Alas, the man told Mercedes that the guy who needed to do the inspection was on the island. Deciding that the men were just following orders and couldn't free us, we felt our only choice was to go to the island. So we turned Talion around.
The island did not have the best yacht facilities. In fact, we were instructed to tie to a massive ship dock, with truck tires for fenders that were larger than Talion. After I said, "No way!", they offered a crumbling concrete pier with rebar sticking out as an alternative. Right. Finally, they agreed that we could anchor. Naturally, the first time we tried to set the anchor, we dragged. We held on the second attempt, but as we were setting it good, the panga came along our starboard side, slammed into Talion, and a bunch of men screaming in Spanish jumped aboard. Letting go of the wheel, I stood up on the cockpit seat and screamed at them to back off. They might not have understood my words, but they picked up on my mood. They let us finish anchoring, at which time we opened the lifeline gate and motioned for them to come aboard.
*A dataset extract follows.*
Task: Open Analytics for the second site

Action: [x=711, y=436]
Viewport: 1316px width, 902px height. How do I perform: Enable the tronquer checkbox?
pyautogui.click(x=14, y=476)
So there we were, three beautiful women having be taken to not just a prison, but a prison on an island in Mexico. It seemed like the beginning of a plot for a movie a lot of guys might enjoy watching. In any event, we were told that the Director could not inspect our boat until morning. Until that time, we would not be allowed to remain on the boat. Let's see, they wanted us three women to leave the safety of our boat to spend the rest of the night at a Mexican penal colony. No way! We argued. We pleaded. We begged. “Señor, por favor, deja al compromiso, por favor."
They told Mercedes that if we did not cooperate, they had the right to confiscate Talion. "Okay then, give us a minute to pack. Martha Stewart wasn't around, so we had no idea what to pack to spend a night in a Mexican prison. Let's see, jammies, change of clothes, toothbrush, jewelry and cash. What about the flare gun? Hair-dryer? Sheets, for god's sake. Would we need our own food. Let's see, camera, boat papers, computers, cell phone . . . should we set off the EPIRB while we're at it? We were tossing suitcases, duffel bags, backpacks, groceries, and anything else we could think of in the cockpit. The pile was huge. It was 3 a.m. before we decided that we had all the necessities, so we went up into the cockpit.
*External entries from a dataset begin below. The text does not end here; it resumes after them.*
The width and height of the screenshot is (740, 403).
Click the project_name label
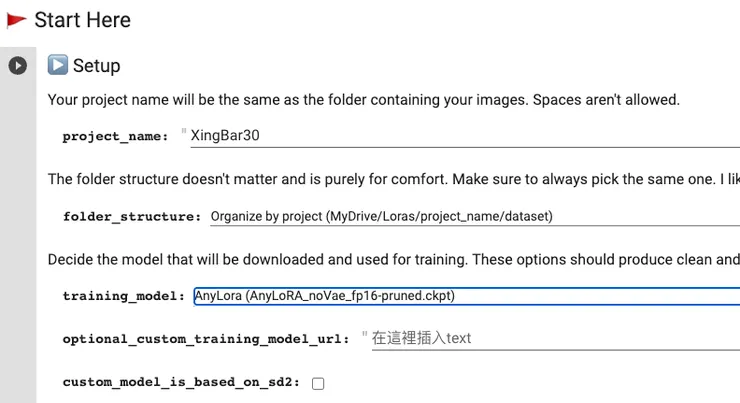115,137
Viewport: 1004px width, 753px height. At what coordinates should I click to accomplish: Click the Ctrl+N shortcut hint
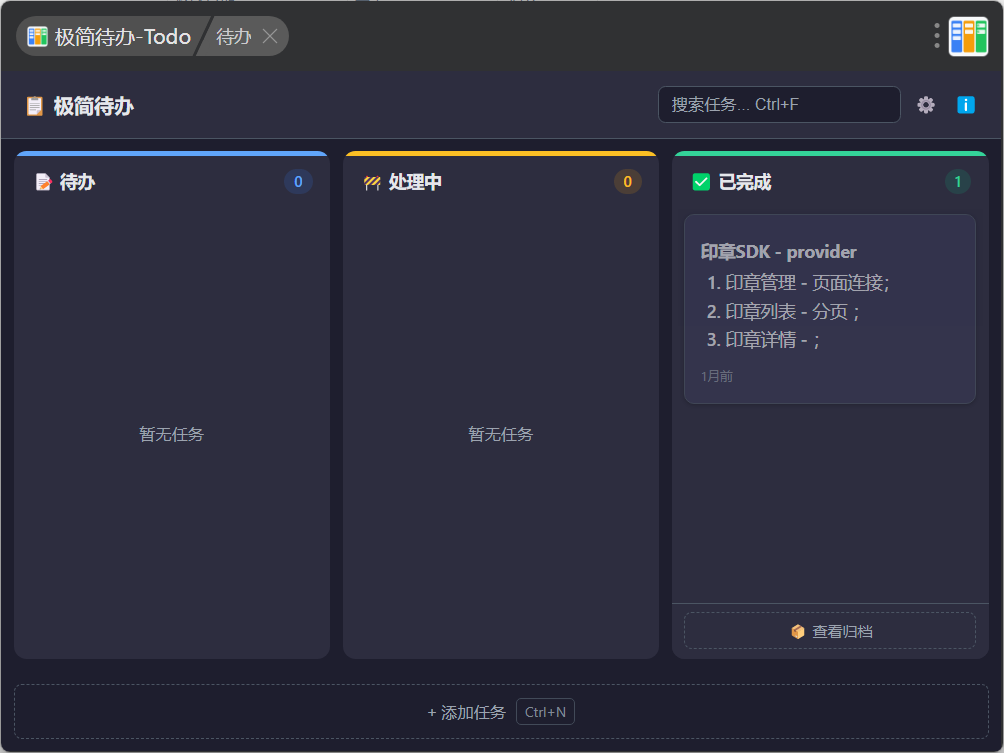(x=546, y=712)
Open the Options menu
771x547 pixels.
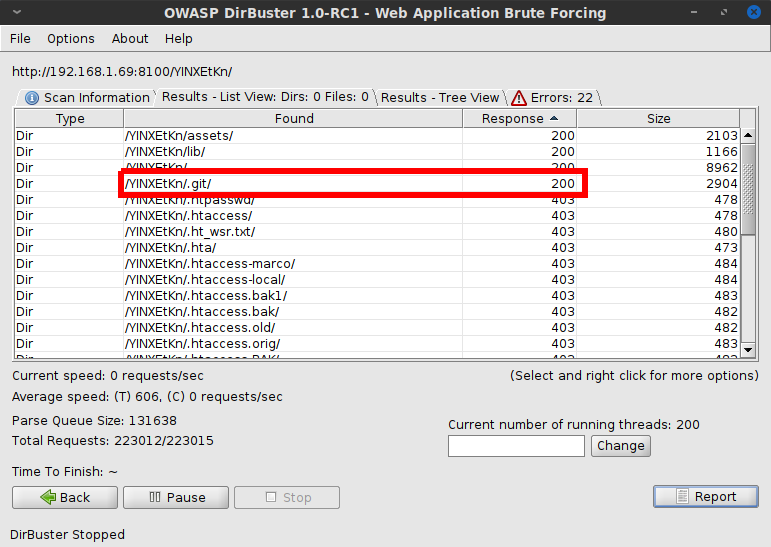(x=71, y=38)
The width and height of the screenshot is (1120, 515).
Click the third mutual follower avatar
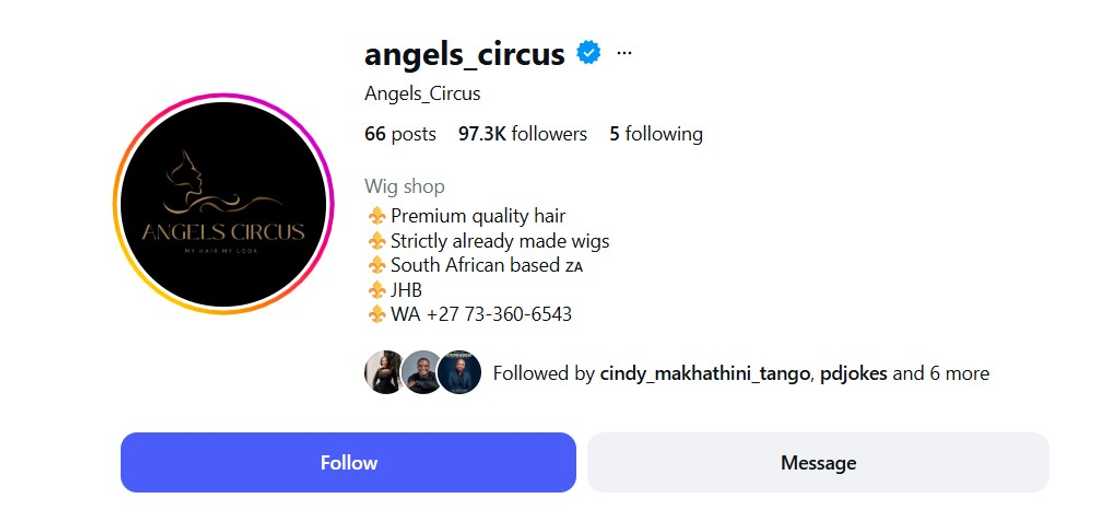tap(459, 372)
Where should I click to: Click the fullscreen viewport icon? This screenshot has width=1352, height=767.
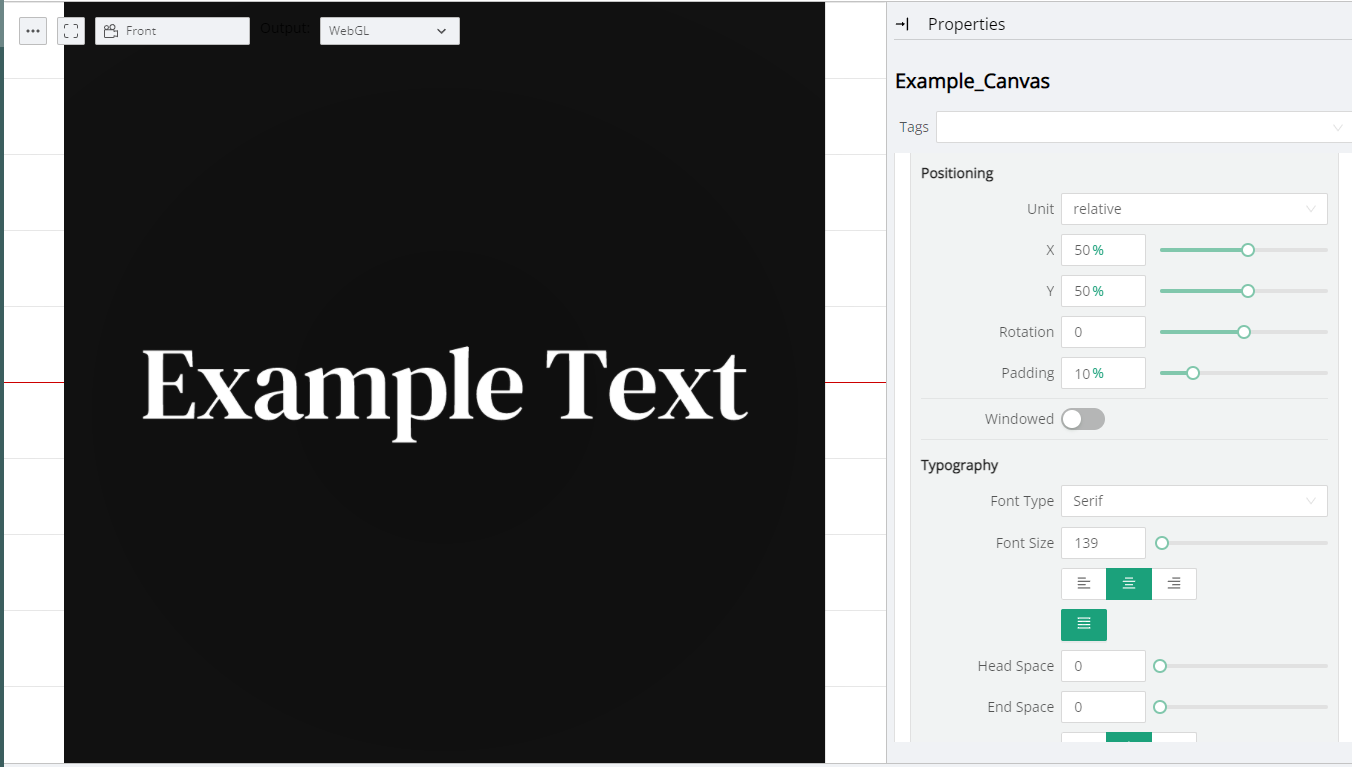[71, 31]
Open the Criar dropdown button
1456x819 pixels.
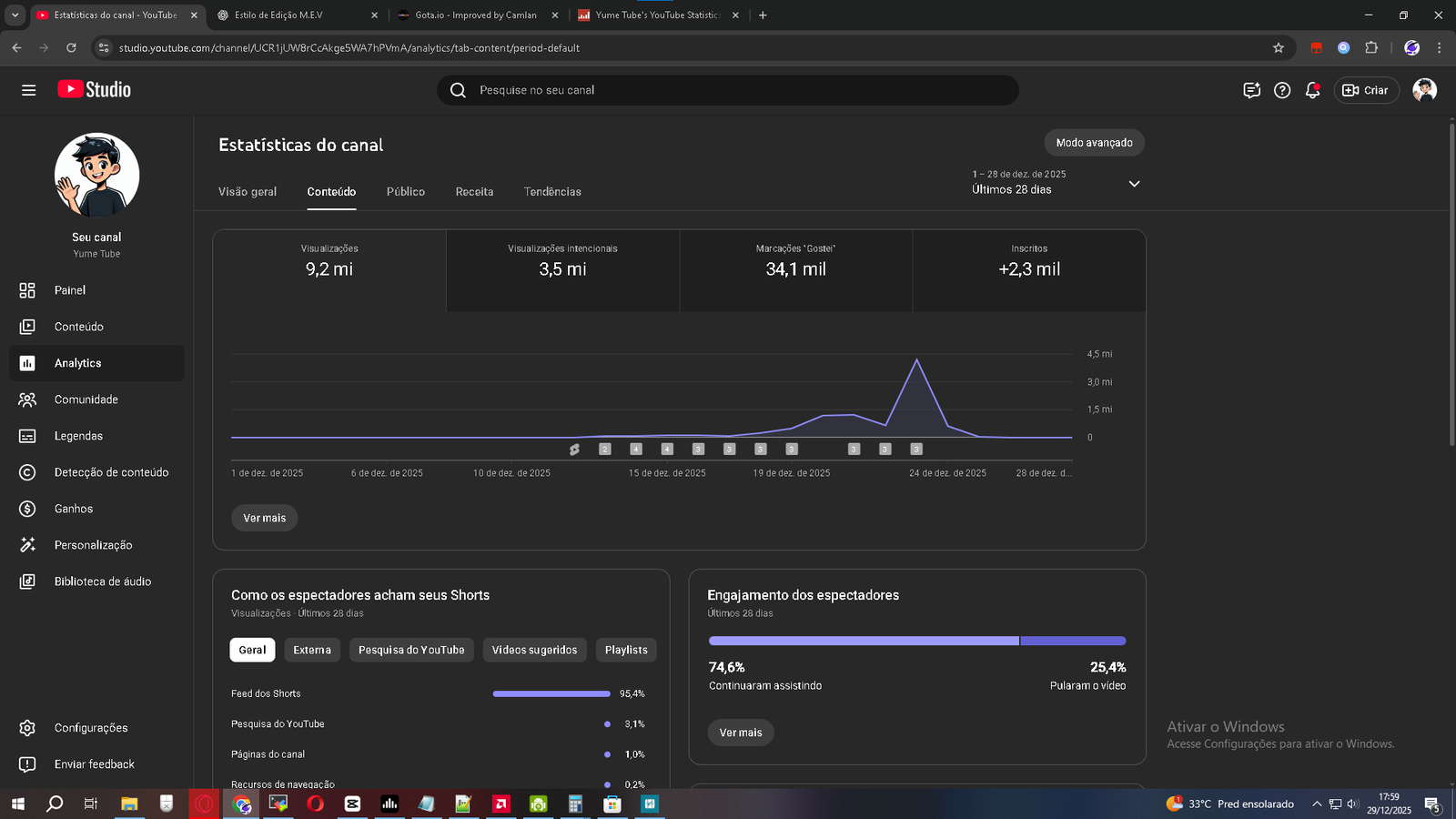pyautogui.click(x=1366, y=90)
As we got topsides, the men looked at the pile, waved their arms, and said something to Mercedes. Apparently the big pile had changed their minds. They'd decided we could stay on the boat! Before they left, they did a short inspection, took down some information and kept our passports.
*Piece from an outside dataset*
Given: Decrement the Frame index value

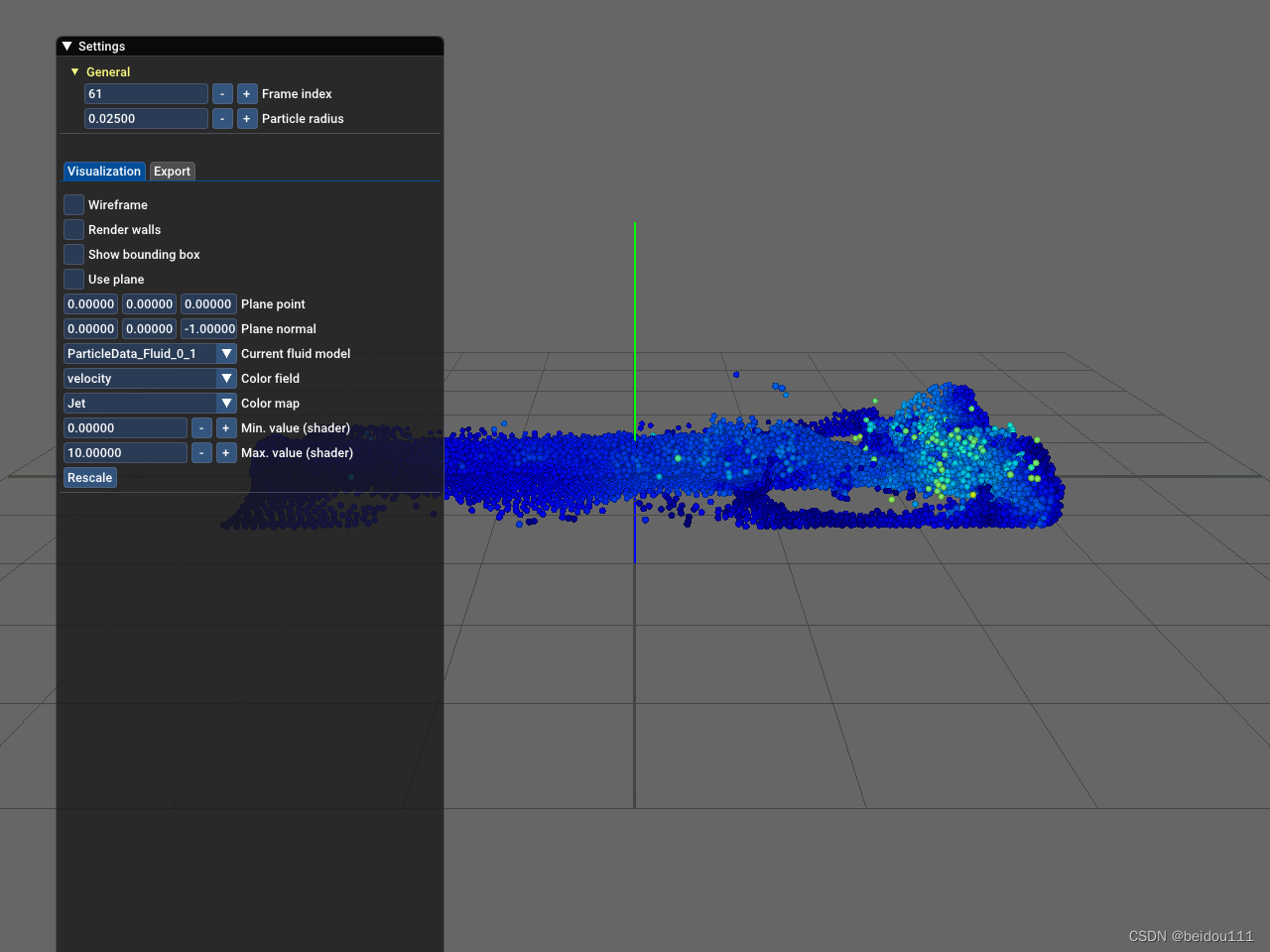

We were awakened the next morning at 8 a.m. Seeming to be in a big hurry, they gave us our passport and said we needed to leave right away because another boat was coming. As we left, we took the opportunity to pass as close as possible to the remaining island. We saw whales breaching, schools of dolphins, birds, and the beautiful topography of these remote islands. There has been talk of making the islands a maritime park or even a resort with casinos. We hope they leave it the way it is.
Before we left, we were told that all vessels are required to stay at least 12 miles from the Tres Marias — but that it's possible to obtain a permit to visit the islands and the little village near the prison.